> _EXERCISE DETAILS_: Copy out each line in the listing below where the word "gear" appears.

> _SUPPLIED MATERIAL_:
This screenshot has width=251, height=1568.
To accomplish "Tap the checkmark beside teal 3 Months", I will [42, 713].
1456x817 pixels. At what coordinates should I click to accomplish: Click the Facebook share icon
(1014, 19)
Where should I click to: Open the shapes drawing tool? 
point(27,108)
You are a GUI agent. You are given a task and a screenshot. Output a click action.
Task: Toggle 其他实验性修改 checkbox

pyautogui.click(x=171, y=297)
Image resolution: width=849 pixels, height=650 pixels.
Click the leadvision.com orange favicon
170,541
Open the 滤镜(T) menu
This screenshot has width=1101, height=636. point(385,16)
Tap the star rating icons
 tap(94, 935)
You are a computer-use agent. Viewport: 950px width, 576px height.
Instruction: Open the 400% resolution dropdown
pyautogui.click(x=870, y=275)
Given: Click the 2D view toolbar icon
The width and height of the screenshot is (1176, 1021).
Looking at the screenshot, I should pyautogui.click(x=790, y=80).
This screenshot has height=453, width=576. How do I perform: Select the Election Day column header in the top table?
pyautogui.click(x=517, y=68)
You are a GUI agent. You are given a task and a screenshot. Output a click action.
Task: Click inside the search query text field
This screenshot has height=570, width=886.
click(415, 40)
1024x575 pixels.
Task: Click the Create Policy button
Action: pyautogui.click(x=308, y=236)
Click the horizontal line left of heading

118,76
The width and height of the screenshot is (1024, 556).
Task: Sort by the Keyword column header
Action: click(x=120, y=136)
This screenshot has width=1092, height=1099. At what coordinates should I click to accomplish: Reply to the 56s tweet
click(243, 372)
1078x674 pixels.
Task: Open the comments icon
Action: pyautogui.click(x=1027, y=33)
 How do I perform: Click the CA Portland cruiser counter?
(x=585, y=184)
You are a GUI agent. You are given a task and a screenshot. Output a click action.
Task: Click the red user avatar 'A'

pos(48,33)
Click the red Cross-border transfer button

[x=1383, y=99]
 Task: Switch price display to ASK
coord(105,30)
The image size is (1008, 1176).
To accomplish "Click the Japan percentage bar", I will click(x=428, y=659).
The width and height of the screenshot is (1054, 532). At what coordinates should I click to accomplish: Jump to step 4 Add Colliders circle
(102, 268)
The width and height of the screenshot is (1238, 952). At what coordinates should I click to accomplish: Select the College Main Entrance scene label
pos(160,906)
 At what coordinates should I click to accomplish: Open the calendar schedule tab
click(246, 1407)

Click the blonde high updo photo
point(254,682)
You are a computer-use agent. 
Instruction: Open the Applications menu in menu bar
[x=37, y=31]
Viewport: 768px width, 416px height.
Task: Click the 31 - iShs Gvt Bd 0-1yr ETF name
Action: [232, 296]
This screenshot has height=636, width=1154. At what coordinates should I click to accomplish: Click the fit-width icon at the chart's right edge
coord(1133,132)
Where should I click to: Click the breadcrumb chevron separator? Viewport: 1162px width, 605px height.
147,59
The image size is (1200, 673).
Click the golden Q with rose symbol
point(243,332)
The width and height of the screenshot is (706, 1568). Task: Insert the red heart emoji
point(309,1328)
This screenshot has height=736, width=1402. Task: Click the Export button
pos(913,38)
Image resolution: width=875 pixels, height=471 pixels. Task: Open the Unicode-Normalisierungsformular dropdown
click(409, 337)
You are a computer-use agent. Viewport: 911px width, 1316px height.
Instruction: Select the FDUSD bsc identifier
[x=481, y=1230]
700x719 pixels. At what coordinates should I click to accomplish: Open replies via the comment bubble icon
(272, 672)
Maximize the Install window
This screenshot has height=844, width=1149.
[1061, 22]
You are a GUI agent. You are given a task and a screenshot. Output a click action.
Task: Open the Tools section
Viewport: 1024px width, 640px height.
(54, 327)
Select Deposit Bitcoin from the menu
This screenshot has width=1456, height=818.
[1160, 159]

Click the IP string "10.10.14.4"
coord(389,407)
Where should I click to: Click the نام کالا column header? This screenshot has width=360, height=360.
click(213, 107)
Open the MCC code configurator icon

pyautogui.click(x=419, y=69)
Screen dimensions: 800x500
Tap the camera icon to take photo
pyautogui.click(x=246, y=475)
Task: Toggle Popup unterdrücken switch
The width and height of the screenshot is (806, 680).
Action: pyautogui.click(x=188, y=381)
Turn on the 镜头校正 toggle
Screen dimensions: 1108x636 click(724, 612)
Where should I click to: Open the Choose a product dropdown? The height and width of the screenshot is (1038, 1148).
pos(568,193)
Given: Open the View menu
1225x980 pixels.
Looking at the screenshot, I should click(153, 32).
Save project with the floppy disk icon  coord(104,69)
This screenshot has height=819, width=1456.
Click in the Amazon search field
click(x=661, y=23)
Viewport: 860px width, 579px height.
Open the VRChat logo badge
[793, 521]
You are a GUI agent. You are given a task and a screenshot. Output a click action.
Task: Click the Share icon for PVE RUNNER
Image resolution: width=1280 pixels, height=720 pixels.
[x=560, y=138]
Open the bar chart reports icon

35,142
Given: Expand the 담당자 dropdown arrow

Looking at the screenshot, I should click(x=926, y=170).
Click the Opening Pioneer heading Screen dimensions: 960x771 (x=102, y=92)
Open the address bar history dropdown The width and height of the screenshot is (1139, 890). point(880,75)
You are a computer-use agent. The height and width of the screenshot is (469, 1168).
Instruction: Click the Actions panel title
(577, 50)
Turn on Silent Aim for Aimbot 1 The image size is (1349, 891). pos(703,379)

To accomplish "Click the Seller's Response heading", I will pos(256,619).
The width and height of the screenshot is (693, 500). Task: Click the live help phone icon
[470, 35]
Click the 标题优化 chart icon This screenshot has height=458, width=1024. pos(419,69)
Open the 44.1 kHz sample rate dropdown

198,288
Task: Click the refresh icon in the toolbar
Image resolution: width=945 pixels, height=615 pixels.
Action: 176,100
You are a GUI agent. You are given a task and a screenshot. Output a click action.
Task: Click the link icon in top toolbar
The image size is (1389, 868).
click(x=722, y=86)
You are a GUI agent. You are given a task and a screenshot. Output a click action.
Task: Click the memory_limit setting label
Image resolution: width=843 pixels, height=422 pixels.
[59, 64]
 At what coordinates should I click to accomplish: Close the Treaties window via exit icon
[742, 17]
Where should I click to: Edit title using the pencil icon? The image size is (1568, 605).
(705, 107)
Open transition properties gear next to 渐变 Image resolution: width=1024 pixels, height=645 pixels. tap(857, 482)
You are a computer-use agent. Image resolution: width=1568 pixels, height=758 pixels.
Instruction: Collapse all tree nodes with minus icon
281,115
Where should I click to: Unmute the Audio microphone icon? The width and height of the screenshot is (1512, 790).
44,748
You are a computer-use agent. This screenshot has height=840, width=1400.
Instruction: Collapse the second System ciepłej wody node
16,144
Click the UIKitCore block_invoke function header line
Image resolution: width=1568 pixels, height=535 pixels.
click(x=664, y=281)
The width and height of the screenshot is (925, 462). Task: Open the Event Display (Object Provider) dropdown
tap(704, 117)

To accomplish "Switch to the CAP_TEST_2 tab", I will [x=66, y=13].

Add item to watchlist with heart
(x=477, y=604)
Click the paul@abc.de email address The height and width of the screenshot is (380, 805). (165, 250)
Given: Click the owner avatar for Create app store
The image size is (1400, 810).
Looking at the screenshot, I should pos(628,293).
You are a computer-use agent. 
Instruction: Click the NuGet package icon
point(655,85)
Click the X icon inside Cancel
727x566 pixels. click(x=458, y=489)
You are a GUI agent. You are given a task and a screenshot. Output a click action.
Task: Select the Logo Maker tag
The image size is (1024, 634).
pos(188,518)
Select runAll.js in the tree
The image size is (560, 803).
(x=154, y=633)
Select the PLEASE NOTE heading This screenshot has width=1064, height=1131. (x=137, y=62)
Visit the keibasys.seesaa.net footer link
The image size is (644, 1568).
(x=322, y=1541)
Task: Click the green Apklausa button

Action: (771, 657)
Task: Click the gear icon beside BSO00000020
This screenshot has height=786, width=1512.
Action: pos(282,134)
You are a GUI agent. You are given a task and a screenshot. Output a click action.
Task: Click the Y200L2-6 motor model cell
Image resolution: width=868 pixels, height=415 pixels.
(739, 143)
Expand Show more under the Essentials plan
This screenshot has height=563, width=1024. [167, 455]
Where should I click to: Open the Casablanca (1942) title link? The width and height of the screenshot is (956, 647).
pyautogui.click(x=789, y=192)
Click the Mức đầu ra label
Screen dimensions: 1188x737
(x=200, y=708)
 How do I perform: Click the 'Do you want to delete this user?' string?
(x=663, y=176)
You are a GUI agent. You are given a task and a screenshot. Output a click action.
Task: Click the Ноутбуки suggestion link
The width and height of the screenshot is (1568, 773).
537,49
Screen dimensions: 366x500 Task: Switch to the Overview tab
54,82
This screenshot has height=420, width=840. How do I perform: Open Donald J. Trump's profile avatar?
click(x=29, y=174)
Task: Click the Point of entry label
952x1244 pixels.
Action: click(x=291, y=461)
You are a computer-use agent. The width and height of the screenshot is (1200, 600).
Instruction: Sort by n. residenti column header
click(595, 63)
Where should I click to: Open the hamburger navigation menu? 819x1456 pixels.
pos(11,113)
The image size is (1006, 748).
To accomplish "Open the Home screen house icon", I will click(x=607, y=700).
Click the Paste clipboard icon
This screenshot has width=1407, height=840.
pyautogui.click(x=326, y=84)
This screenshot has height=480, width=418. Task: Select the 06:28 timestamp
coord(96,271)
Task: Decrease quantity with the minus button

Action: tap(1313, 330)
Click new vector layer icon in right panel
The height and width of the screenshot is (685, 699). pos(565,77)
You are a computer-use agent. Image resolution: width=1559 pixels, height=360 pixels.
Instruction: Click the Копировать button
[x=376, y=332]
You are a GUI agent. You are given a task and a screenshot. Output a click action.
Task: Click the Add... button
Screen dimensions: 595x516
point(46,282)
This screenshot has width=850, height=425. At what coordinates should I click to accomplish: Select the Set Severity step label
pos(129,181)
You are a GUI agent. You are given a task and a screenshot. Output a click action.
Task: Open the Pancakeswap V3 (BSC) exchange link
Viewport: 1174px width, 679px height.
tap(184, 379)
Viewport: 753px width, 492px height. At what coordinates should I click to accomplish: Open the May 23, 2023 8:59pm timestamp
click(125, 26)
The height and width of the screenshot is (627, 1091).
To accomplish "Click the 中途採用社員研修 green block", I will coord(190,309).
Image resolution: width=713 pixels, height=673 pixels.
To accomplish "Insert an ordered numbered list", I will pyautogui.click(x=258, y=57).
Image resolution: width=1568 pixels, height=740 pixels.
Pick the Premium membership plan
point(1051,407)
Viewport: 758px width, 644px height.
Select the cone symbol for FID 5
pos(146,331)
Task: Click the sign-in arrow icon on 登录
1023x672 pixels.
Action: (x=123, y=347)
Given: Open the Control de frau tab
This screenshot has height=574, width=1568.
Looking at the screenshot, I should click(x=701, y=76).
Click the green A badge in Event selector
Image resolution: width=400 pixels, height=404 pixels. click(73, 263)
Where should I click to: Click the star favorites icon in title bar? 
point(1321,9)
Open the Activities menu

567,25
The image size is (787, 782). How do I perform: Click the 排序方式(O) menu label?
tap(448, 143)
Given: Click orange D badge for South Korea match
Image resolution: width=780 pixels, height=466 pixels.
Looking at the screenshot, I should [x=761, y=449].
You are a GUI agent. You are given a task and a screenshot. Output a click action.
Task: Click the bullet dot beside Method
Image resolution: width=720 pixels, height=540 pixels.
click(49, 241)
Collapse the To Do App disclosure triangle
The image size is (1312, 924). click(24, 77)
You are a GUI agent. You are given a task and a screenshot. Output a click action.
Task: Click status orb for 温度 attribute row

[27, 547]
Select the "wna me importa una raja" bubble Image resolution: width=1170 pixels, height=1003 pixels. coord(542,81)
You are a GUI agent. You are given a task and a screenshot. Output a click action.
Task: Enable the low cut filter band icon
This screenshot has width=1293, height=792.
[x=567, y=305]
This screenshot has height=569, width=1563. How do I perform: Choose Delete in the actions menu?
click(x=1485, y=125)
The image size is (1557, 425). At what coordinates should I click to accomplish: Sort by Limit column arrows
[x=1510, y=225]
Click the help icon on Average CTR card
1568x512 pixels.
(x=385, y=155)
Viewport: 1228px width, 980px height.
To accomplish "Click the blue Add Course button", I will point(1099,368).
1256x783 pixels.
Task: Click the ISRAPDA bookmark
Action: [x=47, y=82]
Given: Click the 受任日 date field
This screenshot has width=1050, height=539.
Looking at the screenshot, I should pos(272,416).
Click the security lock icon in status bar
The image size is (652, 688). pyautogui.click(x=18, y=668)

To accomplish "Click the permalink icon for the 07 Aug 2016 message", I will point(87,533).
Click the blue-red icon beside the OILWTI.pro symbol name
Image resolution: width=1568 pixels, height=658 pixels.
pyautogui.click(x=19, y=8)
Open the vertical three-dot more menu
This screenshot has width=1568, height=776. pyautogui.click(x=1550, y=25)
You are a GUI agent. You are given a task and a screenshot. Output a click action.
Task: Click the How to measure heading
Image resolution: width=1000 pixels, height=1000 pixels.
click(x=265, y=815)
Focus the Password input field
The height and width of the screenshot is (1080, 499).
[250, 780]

> _YOUR SOLUTION_:
Open transition properties gear next to 渐变 Image resolution: width=1024 pixels, height=645 pixels. tap(857, 482)
Task: Click the gear icon beside BSO00000020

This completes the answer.